By Supreme Court Justice Selah B. Strong (As told to A. E. Bearman)

THE wittiest summary of the alimony situation I have ever heard runs that whereas in days gone by mercenary women married for money, nowadays they separate for money.

Not long ago a storm of discussion broke about my head. In passing upon the plea of a woman who wanted alimony, I had stated [that I do} not believe that young women who were unemcumbered with children were entitled to alimony.

There were many men and and so-called feminist activists who felt as I did. They took the stand that I was right in principle, especially as I had taken care to emphasize that mine was not a sweeping declaration that no childless wife deserved alimony, but that each individual case should be considered on its own merits and determined by other factors.

I was immediately beset by men and woman of a different sort who advanced the various threadbare, to-be-expected arguments in favor of alimony for all wives as a sort of inherent right.

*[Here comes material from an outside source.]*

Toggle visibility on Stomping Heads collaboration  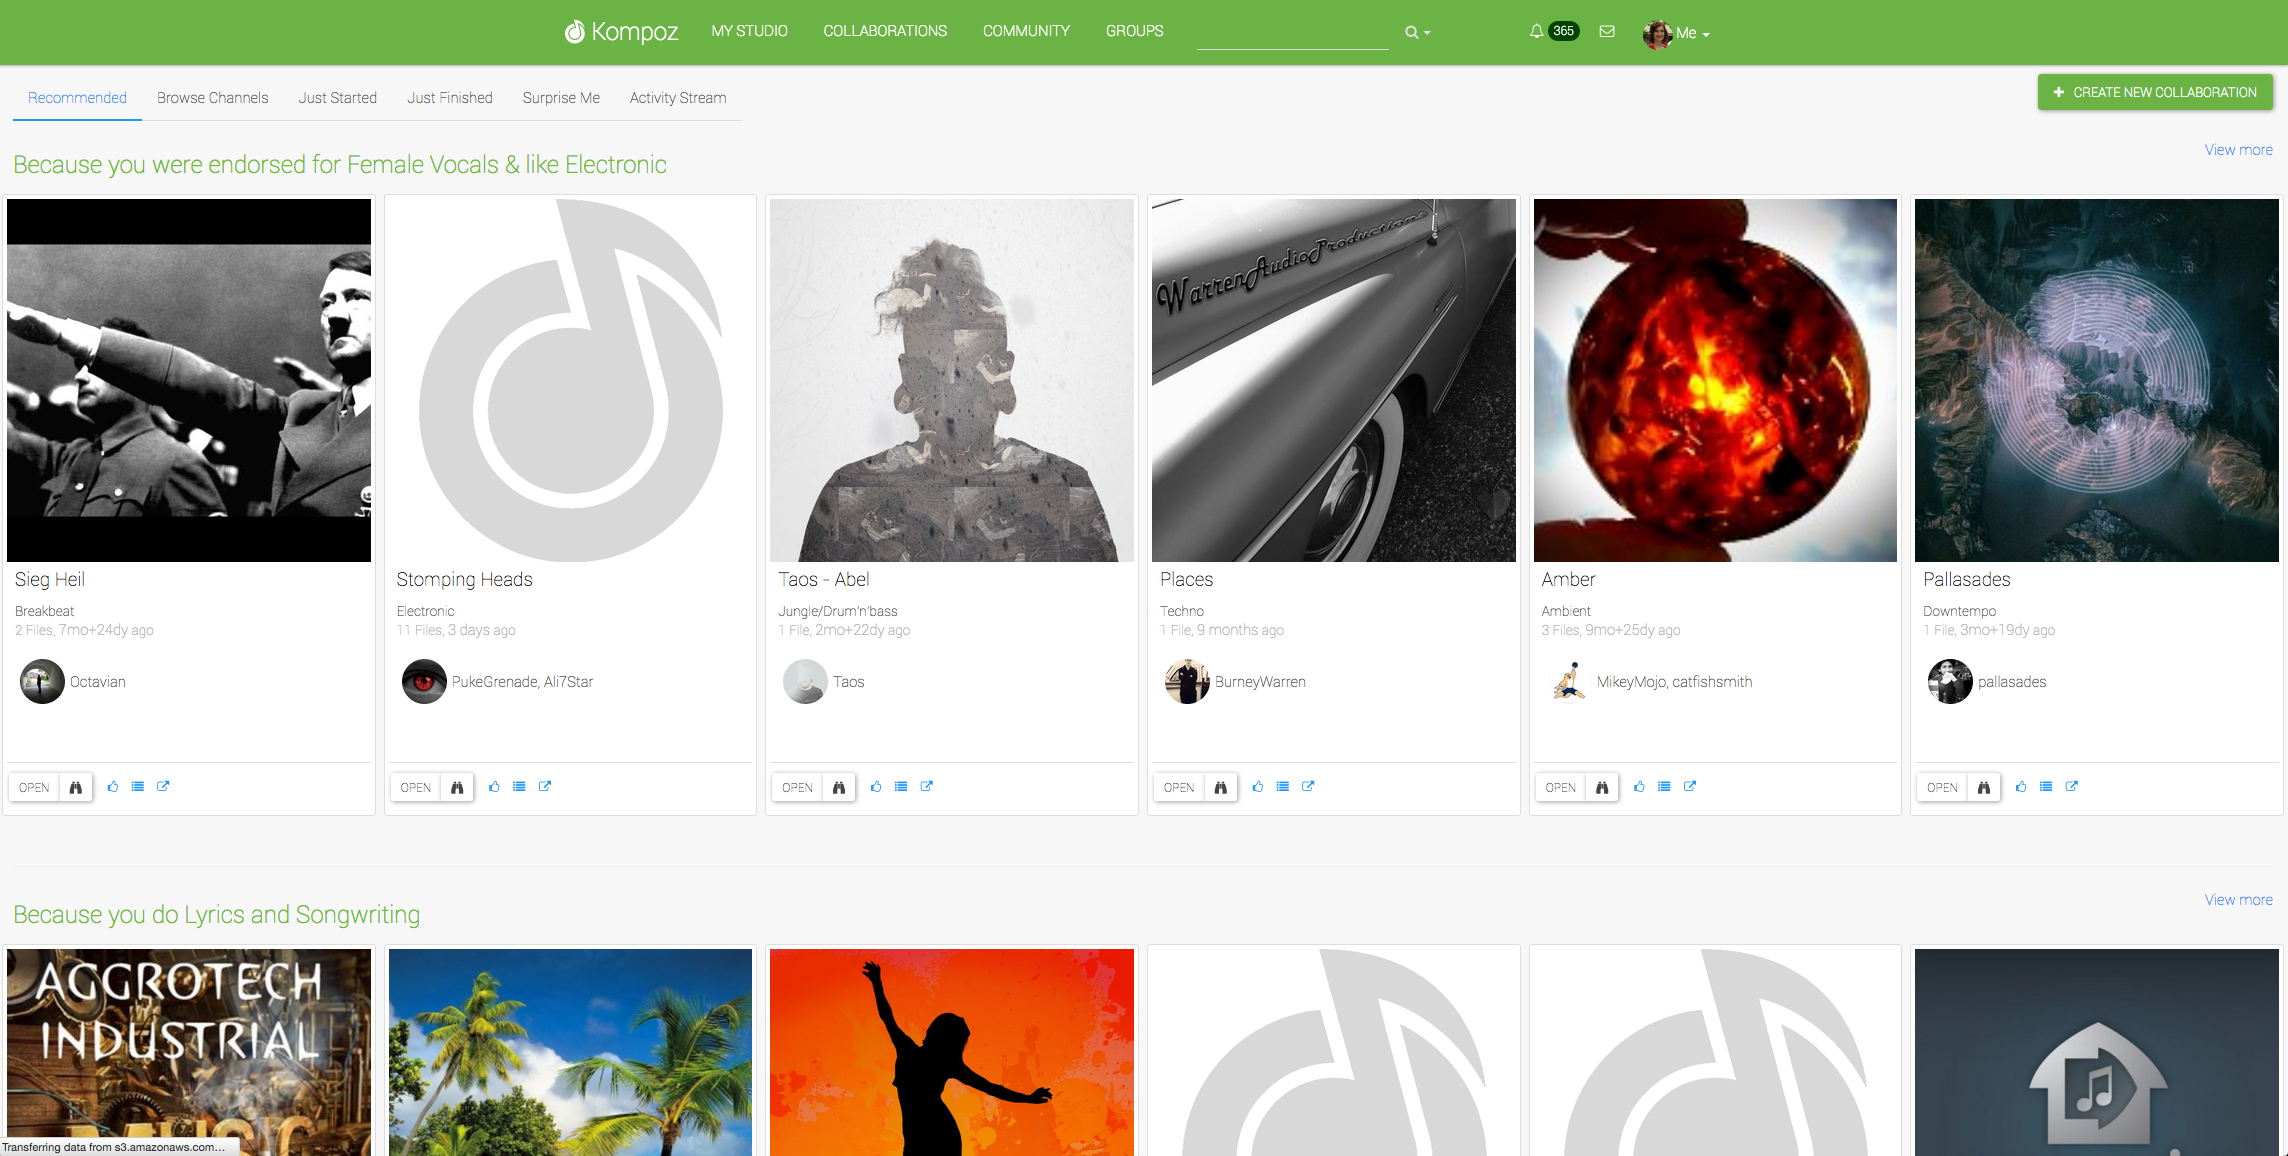(458, 786)
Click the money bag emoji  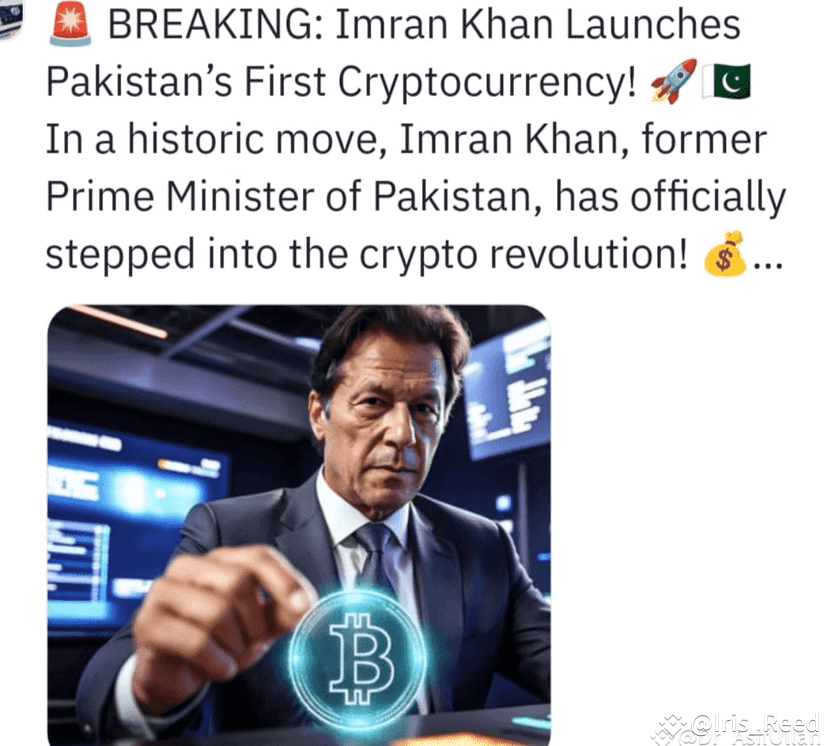click(726, 254)
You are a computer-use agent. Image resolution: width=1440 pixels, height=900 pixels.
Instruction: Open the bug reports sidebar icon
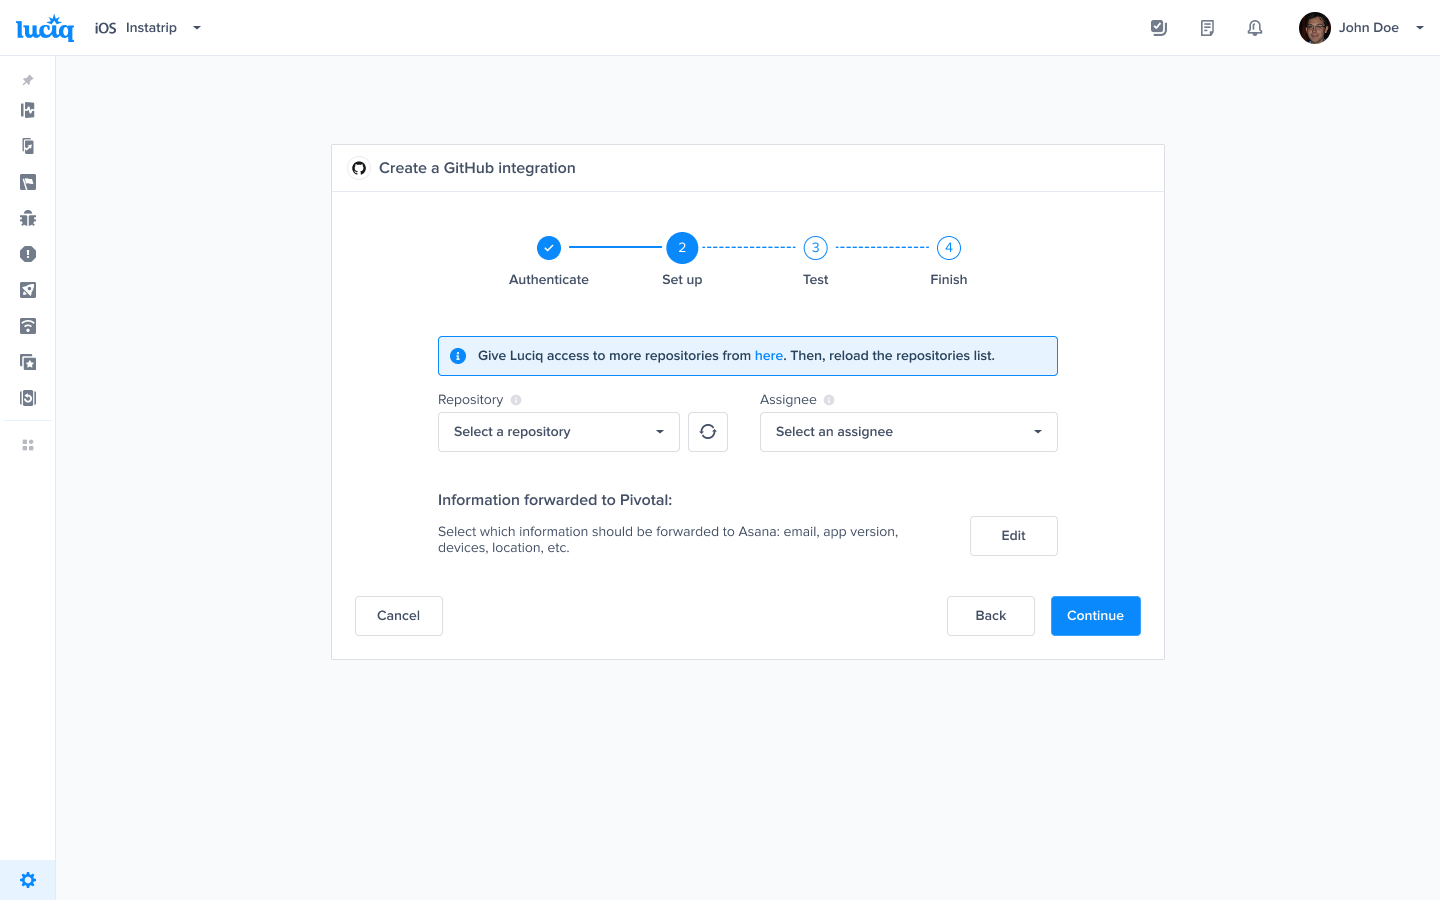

There is little doubt that many women believe as strongly in the sanctity of the wife’s alimony rights as she does in the sanctity of marriage itself. I am now speaking of the old-fashioned wives who probably never will have to invoke the alimony laws in their own behalf, and not the marital slackers.

The trouble is most people never consider that there are two separate and distinct sides to the marriage arrangement – one the sentimental side, the “till-death-do-us-part;” and the business side, which is essentially a legal contract whereby each of the pair agrees to do his or her part. But when the sentimental side blows up, it is to the legal side that one or the other or both of the contractors turn in search of a solution.

Her ability to secure alimony on the flimsiest excuse is a club in the hands of a selfish, vindictive wife. She can, and often does, wave it constantly over her husband’s head to keep him tractable. The trouble is that we are bound today by marriage laws and their offshoots that took root in days long past when conditions were not as they are today and when the status and economic position of woman was in large measure dependent on some man for her support. The business woman hadn’t been invented or discovered.

In the real analysis the laws to protect the wife were not passed for the wife’s sake. They were passed for the public’s sake. There had to be some coercive regulations to discourage bored husbands from unloading their helpless wives upon an already overburdened community.

The true daughter of today seeks no favors from men and accepts none, because she knows that she needs no favors. That is why it seems almost unbelievable that a right-minded woman without children will accept support from a man she has ceased to love and live with when she must realize it is at the cost of her self-respect.

However, the point is that instead of a former marriage hurting a woman’s market value (to put it in a vulgar way) it seems actually to make her more desirable. Witness the success – in the marriage mart of widows, legal as well as actual. Indeed, if observation counts for anything, they attract more admiration than the feminine novices. In passing, it may be said that divorce statistics show, that the marriages of the once before wives are more durable as a general thing than the marriages of the never before.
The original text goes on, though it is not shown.